We consider properties to be assets held for sale when all of the following criteria are met: (i) a formal commitment to a plan to sell a property has been made and exercised; (ii) the property is available for sale in its present condition; (iii) actions required to complete the sale of the property have been initiated; (iv) sale of the property is probable and we expect the sale will occur within one year; and (v) the property is being actively marketed for sale at a price that is reasonable given its current market value.
 
Upon designation as an asset held for sale, we record the carrying value of each property at the lower of its carrying value or its estimated fair value, less estimated costs to sell, and depreciation of the property ceases. There were no assets held for sale at September 30, 2018 or December 31, 2017. During the three months ended September 30, 2017 there were no assets that were classified as assets held for sale. During the nine months ended September 30, 2017, we sold assets classified as held for sale with a net book value of $464 and recorded a net gain on the assets held for sale of $197 in other income, net on the condensed consolidated statements of income.
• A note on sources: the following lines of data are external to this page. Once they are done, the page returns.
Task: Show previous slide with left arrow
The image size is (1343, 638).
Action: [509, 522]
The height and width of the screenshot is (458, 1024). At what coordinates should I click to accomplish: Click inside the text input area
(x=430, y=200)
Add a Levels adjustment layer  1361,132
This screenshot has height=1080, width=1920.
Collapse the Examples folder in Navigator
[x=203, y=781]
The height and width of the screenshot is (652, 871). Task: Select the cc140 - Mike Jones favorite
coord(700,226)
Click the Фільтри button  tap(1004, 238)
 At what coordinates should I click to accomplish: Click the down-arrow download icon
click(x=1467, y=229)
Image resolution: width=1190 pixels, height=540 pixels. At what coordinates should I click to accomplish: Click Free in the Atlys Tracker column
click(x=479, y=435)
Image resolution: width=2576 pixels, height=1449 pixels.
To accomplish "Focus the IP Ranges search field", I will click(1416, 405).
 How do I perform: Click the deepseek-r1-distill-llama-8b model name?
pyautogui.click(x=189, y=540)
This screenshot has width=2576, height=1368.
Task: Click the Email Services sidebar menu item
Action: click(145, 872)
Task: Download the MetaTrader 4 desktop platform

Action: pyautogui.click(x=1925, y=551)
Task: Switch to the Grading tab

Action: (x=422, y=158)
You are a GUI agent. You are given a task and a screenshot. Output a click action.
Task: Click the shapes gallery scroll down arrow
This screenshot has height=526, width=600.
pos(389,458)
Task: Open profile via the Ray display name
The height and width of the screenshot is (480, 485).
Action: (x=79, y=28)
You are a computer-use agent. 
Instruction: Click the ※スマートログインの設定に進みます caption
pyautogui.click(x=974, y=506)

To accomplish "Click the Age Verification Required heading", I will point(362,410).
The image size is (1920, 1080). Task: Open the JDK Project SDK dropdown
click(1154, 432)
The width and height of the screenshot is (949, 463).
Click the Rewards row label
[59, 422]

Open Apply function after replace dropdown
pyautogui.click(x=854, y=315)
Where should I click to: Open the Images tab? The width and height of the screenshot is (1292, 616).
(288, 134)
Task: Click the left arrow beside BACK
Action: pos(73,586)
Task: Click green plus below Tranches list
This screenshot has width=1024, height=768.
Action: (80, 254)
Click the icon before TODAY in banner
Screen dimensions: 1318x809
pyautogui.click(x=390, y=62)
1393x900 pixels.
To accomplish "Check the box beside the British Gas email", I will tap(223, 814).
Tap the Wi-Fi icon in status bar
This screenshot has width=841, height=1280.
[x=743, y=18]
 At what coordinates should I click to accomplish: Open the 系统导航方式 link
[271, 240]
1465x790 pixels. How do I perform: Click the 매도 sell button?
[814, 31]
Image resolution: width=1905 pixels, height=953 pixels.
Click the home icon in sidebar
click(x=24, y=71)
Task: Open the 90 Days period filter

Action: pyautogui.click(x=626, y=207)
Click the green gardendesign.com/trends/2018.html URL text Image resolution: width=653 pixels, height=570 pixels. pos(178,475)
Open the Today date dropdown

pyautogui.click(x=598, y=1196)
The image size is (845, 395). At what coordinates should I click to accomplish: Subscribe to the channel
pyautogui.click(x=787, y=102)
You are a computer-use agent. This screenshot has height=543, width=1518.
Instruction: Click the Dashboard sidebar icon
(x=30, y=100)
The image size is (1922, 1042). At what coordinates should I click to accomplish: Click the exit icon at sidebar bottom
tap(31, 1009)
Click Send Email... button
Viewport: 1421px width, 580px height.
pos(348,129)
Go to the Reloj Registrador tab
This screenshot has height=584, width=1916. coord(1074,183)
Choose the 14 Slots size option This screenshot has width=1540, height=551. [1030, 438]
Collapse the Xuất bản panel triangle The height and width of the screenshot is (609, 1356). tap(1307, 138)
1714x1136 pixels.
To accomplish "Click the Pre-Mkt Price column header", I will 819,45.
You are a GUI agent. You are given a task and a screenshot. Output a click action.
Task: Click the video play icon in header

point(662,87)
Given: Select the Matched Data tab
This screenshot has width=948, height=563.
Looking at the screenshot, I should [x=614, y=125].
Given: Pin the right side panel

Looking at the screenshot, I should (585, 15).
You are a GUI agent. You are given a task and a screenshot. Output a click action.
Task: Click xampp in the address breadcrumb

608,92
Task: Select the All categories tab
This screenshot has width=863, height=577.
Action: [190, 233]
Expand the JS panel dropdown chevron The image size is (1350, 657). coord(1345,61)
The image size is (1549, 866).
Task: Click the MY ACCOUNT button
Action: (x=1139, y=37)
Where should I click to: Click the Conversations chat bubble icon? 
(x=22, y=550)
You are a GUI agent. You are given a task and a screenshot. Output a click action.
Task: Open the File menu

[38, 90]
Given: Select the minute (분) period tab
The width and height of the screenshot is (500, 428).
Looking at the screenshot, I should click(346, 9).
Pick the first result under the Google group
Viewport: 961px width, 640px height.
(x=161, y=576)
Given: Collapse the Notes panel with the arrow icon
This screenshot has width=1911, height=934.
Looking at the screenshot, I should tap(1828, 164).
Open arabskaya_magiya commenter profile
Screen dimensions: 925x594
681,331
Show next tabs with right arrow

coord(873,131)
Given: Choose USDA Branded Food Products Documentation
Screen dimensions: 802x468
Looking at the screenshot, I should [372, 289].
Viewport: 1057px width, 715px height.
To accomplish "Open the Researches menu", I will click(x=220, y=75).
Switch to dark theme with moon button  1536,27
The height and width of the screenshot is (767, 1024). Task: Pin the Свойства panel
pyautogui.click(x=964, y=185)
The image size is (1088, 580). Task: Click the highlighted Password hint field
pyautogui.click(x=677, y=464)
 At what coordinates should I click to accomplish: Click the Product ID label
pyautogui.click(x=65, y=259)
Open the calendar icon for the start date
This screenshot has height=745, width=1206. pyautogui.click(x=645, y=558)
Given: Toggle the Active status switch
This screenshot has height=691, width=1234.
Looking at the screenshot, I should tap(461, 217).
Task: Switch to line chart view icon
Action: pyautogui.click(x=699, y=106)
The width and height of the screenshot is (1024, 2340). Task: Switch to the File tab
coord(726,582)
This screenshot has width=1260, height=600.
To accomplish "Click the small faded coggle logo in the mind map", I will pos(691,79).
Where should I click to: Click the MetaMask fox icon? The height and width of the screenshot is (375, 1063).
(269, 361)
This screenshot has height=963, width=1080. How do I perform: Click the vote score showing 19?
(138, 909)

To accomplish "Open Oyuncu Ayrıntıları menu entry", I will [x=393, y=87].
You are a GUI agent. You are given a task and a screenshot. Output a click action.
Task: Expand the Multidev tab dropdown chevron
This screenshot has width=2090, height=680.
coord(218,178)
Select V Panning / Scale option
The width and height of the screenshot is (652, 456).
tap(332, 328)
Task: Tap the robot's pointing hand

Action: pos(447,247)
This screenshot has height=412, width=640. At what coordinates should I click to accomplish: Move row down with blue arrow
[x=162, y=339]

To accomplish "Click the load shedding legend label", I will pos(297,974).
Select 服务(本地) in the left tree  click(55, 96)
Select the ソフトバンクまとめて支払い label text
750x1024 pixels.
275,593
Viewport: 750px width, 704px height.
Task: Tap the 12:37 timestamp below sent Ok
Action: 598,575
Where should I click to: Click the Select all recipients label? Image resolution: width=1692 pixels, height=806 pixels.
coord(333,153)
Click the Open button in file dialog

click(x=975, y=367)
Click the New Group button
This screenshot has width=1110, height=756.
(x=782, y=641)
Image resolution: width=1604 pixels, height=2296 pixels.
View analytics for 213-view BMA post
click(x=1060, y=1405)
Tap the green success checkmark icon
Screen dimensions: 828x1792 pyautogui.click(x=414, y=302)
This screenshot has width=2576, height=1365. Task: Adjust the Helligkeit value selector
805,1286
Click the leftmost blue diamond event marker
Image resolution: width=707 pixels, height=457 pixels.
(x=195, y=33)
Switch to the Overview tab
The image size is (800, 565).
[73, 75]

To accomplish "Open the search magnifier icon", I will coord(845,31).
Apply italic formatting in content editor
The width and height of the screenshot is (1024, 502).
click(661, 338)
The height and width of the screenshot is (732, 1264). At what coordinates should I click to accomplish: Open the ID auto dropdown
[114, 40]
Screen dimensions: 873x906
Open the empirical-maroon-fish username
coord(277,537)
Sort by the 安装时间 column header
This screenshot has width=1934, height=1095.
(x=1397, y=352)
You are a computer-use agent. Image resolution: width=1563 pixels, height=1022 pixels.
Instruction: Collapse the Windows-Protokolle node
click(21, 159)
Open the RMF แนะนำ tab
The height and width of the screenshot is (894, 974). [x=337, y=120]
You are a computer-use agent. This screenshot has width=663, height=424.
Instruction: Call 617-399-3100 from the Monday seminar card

There were no assets held for sale at September 30, 2017.

We review long-lived assets for impairment whenever events or changes in circumstances indicate that the carrying amount of the asset may not be recoverable. For assets classified as held and used, impairment may occur if projected undiscounted cash flows are not adequate to cover the carrying value of the assets. In such cases, additional analysis is conducted to determine the amount of the loss to be recognized. The impairment loss is calculated as the difference between the carrying amount of the asset and its estimated fair value. The analysis requires estimates of the amount and timing of projected cash flows and, where applicable, selection of an appropriate discount rate. Such estimates are critical in determining whether any impairment charge should be recorded and the amount of such charge if an impairment loss is deemed necessary.

We recorded an impairment loss of $320 to account for the expected loss on an abandoned property that does not qualify as an asset held for sale, where the net book value of the property exceeded the estimated selling price less estimated selling expenses, during the three- and nine-month periods ended September 30, 2018. There were no impairment losses recorded during the three- and nine-month periods ended September 30, 2017. The impairment losses are included in other income, net in the condensed consolidated statements of income.